I have spent the last few days with a very special group of people in El Paso, Texas, on the US-Mexico border in El Paso, Texas and Juarez, Mexico, and in White Sands, New Mexico, a region where the space program had its beginnings and that is now home to a high number of emerging commercial space programs.
The occasion was the opening of ‘Territory of the Imagination: At the Border of Art and Space’ at the Rubin Center of the Visual Arts at the University of Texas at El Paso, curated by Kerry Doyle, a program of exhibitions, workshops and events highlighting the work of artists engaged in disruptive, alternative, and collective interactions with space and space technology, particularly artists from Latin America and the US-Mexico border region.
The program has been such a rich and thought-provoking experience that I want to blog about it in two parts, the first addressing the exhibition and the issues raised in it, the second focusing on Tomas Saraceno’s project Aerocene and the ‘Space Without Rockets’ conference, programmed by Rob La Frenais.
The four elements of the exhibition are the Astrovandalistas’ Imaginario Inverso, Matters of Gravity, Arte en Orbita and Tomas Saraceno’s Aerosolar.
Astrovandalistas is an artist collective interested in the effects of the industrialisation of our social imaginary in contexts where corporate and government interests supersede the individual and collective concerns of citizens. For Territory of the Imagination, they are running a series of workshops with communities in El Paso and Juarez and preparing a laser communication system to enable the creation of futuristic narratives about the border region. They are using lasers, in a reinterpretation of NASA’s laser communication technology for terrestrial purposes, both to transmit and engrave these narratives into stones. At the opening event, their preliminary research could be viewed both in the gallery and in a cave on the hillside.
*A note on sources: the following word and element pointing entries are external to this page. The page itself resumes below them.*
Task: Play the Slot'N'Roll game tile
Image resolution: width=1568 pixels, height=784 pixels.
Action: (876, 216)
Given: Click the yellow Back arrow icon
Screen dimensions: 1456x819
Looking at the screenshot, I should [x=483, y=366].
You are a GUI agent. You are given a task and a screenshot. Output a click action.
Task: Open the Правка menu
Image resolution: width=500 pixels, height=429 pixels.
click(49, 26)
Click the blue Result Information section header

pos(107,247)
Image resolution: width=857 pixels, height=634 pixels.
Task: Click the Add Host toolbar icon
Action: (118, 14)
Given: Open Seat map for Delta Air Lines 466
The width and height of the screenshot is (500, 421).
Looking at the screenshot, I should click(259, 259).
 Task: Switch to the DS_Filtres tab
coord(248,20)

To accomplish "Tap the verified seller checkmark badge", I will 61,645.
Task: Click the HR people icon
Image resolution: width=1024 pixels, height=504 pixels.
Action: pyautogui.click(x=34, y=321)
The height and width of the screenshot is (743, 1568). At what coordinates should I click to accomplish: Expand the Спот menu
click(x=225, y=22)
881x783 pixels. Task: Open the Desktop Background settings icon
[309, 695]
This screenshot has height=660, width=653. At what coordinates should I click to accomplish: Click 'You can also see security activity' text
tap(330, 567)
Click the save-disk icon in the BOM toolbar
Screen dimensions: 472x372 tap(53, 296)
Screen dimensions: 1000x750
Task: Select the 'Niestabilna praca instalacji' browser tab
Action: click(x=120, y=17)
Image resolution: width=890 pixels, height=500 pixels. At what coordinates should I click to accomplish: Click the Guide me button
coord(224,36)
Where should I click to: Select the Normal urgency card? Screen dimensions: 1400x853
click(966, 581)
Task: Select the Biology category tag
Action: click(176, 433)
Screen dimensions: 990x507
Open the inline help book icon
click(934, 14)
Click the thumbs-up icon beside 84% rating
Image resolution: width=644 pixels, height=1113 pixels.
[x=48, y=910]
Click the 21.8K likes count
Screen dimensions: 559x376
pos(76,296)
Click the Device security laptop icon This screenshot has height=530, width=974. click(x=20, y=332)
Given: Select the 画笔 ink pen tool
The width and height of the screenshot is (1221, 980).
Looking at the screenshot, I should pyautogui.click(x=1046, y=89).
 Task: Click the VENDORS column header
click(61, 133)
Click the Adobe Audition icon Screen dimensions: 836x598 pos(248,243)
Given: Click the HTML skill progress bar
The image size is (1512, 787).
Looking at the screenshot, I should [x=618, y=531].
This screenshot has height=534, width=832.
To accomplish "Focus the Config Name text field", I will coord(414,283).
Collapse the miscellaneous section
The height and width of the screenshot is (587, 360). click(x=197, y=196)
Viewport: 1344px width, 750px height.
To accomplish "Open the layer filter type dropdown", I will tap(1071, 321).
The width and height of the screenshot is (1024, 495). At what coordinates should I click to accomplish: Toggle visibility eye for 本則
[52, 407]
Matters of Gravity (La Gravedad de los Asuntos) presents the artistic outputs of a two-year programme of research (advised by The Arts Catalyst) by a group of Mexican artists, organised by Nahum Mantra and Ale de la Puente, into the nature of gravity and zero gravity, including a zero gravity flight at the Gagarin Cosmonaut Training Centre in Star City, Russia.


Arte En Orbita was a selection of films from an Ecuadorian exhibition of the same name, curated by Pedro Soler and Fabiane Borges, featuring a number of contemporary postcolonial space agencies – from Latin America, Africa and Palestine – that have appropriated technologies and imaginaries of space for their own use.

Tomas Saraceno’s Aerocene (which will be the subject of a separate blog post) shows his work developing an alternative system for transport in the sky and potentially in space through solar balloons. The exhibition of photographs and videos ‘Becoming Aerosolar’ sets the context for furthering his research and discourse in the conference ‘Space Without Rockets’, curated by Rob La Frenais, and the attempted launch of his prototype solar balloon Aerocene in the White Sands desert (see my next blog post!).

The projects in Territory of the Imagination connect the sociopolitics of space technology with issues of the territorialisation of space. Whilst the drive to explore space and visit other celestial bodies is visionary and open-minded, the space industry tends to replicate and propagate existing habits of thinking and ideologies from earth, such as American concepts of ‘progress’ and ‘frontier’, transferred from American historical narratives into the discourse of the space industry.
Since the 1960s, social imaginaries of space became largely synonymous with the national and international projects of Apollo, the ISS, space probes, Mars landers and Hubble. With the emergence of commercial space programmes – and New Mexico is where much of this is taking place – this imaginary is changing. A new ideological framework for space endeavours is emerging in which private enterprise is seen as the determining factor: space has become a place to be exploited for commercial ends. Is this the outer space of our own imaginings, those of us affected by space activities and, argues the United Nations’ space treaties, collective custodians of space as a ‘global commons’ but uninvolved in its industries?
It seems important that we question the ideologies shaping the new space age. Developing alternative social imaginaries of space is a critical part of this questioning. The space programme was historically shaped by the visions of artists and writers, and the same process could apply today. Artists, such as those in Territory of the Imagination, who engage in tactical, interrogatory or playful interactions with space themes, or who appropriate the images and technologies of space in ways that connect people to new bodies of knowledge, are developing alternative poetic and progressive imaginaries of space, and contributing to a vital societal and cultural dialogue, in which people from many cultures and across disciplines can take part.